Scientific classification
- Kingdom: Animalia
- Phylum: Cnidaria
- Subphylum: Anthozoa
- Class: Hexacorallia
- Order: Scleractinia
- Family: Siderastreidae
- Genus: Siderastrea
- Species: S. siderea
- Binomial name: Siderastrea siderea (Ellis & Solander, 1786)
- Synonyms: Siderastrea glynni Budd & Guzman, 1994;

= Siderastrea siderea =

- Authority: (Ellis & Solander, 1786)
- Conservation status: CR
- Synonyms: Siderastrea glynni Budd & Guzman, 1994

Species of coral

Siderastrea siderea, commonly known as massive starlet coral or round starlet coral, is a stony coral in the family Siderastreidae. It is found in shallow parts of the western Atlantic Ocean as solid boulder-shaped or domed structures.

==Description==
Siderastrea siderea is a colonial coral that forms low domes or boulder-shaped structures with a smooth dimpled surface as much as 2 m wide on the seabed. It can be encrusting when young. The corallites, the calcareous cup-shaped depressions in which the polyps sit, are about 5 mm wide with about 50 or 60 little ridges called septa. The general colour is reddish brown. This species can be confused with the closely related lesser starlet coral (Siderastrea radians) but that is usually smaller and has deeper, more angular corallites, each with 30 to 40 septa.

==Distribution and habitat==
Siderastrea siderea is found in the Caribbean Sea and the northern Gulf of Mexico and round the coasts of southern Florida, the Bahamas and Bermuda. It can occur at depths of up to 40 m but is most common in less than 10 m of water. It is found on rocks in various reef environments but not in tidal pools or muddy areas.

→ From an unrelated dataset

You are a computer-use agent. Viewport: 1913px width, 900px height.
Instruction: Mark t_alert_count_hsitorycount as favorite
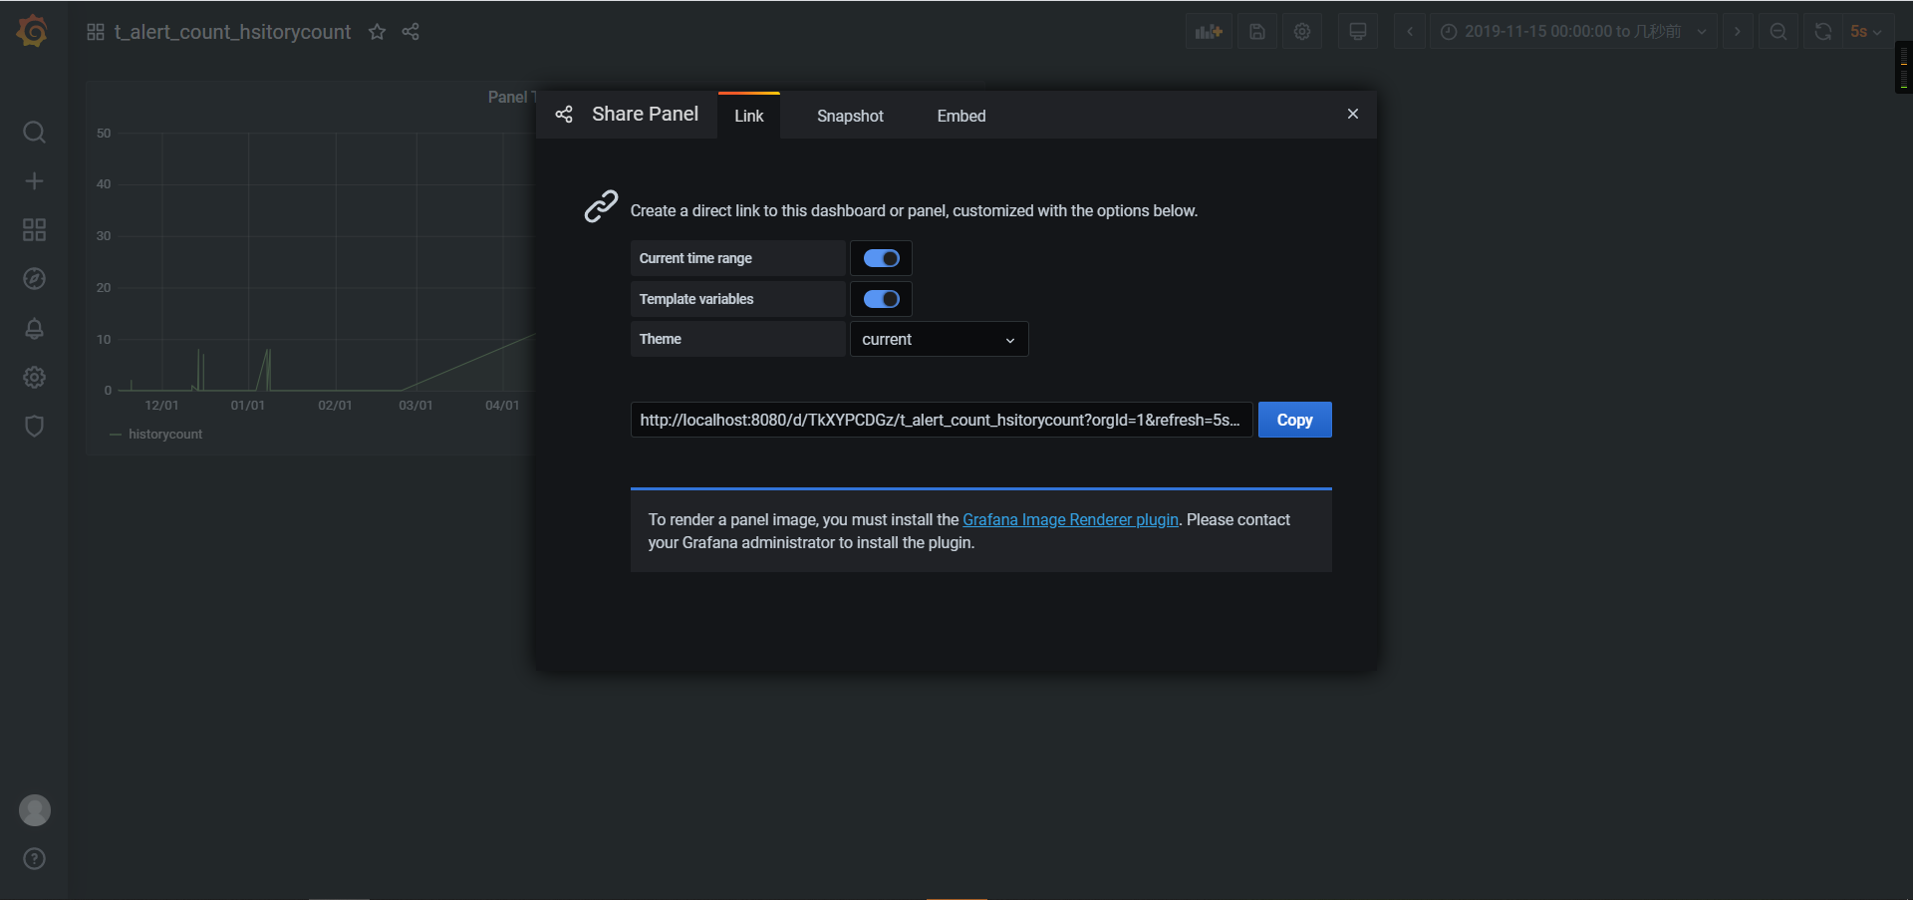click(377, 32)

In the IUCN Red List of Threatened Species, the massive starlet coral is listed as being critically endangered. It is moderately susceptible to coral bleaching but is capable of recovering when conditions improve.

==Research==
Siderastrea siderea is a very slow growing species that lives to a great age. In a study, cores were drilled and samples taken from the coral in different zones in order to determine whether rates of growth had changed over the last hundred years. It was found that for backreef and nearshore specimens, the rates of extension of the skeleton had not changed significantly in this time period. However, the rate of growth for forereef corals had declined dramatically, this zone changing from being the one in which the fastest growth took place to the one with the slowest rates of extension. The reasons for this were not studied but possible causes include increased sedimentation and turbidity of the water, eutrophication or thermal stress. In the Florida Keys, this species showed greater rates of growth (calcification) in the remote Dry Tortugas National Park compared to at other off-shore sites on the Florida reef tract.